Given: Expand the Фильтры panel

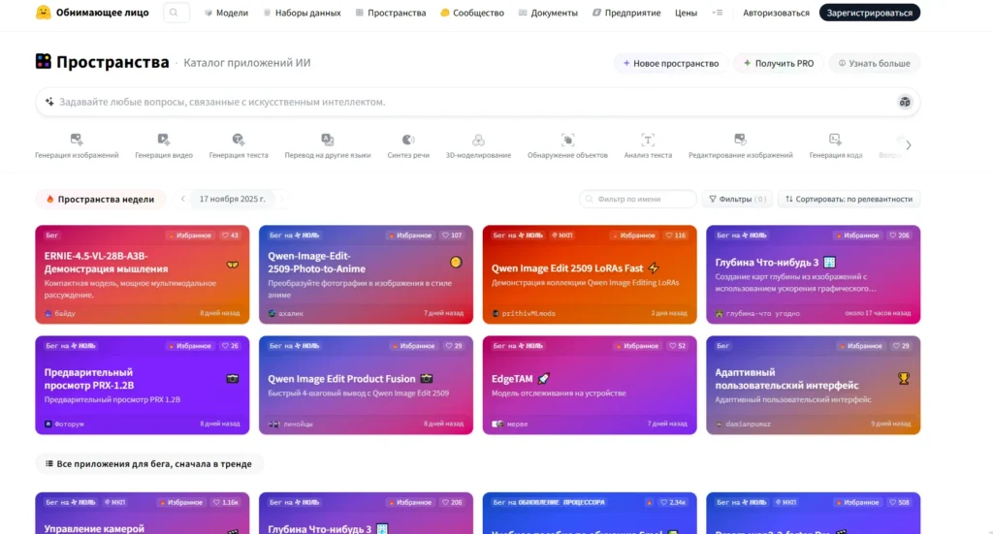Looking at the screenshot, I should pos(737,199).
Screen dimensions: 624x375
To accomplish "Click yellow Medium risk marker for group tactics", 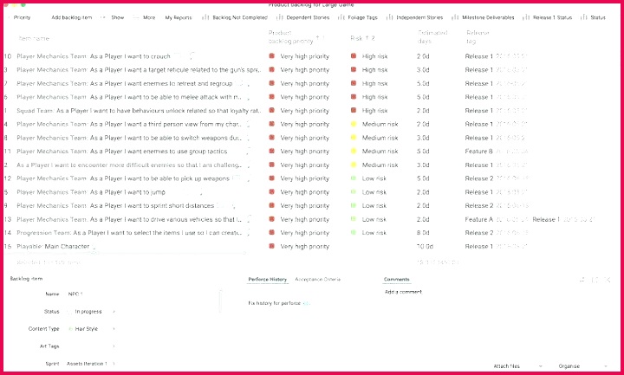I will tap(354, 152).
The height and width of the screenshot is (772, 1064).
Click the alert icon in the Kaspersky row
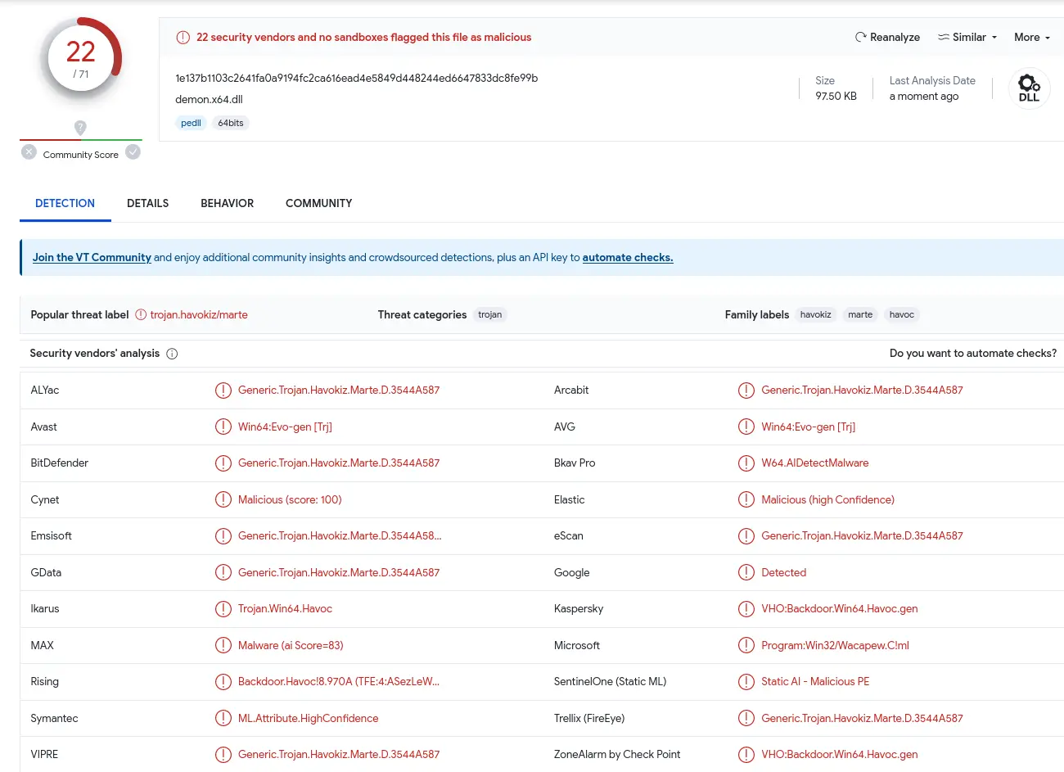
------------------------------
> What the exercise asks
Starting with the line that contains "The height and", print every line through the end of the data exactly as written; omit all pictures and add nothing else.

> Result for this exercise
The height and width of the screenshot is (772, 1064).
Click the alert icon in the Kaspersky row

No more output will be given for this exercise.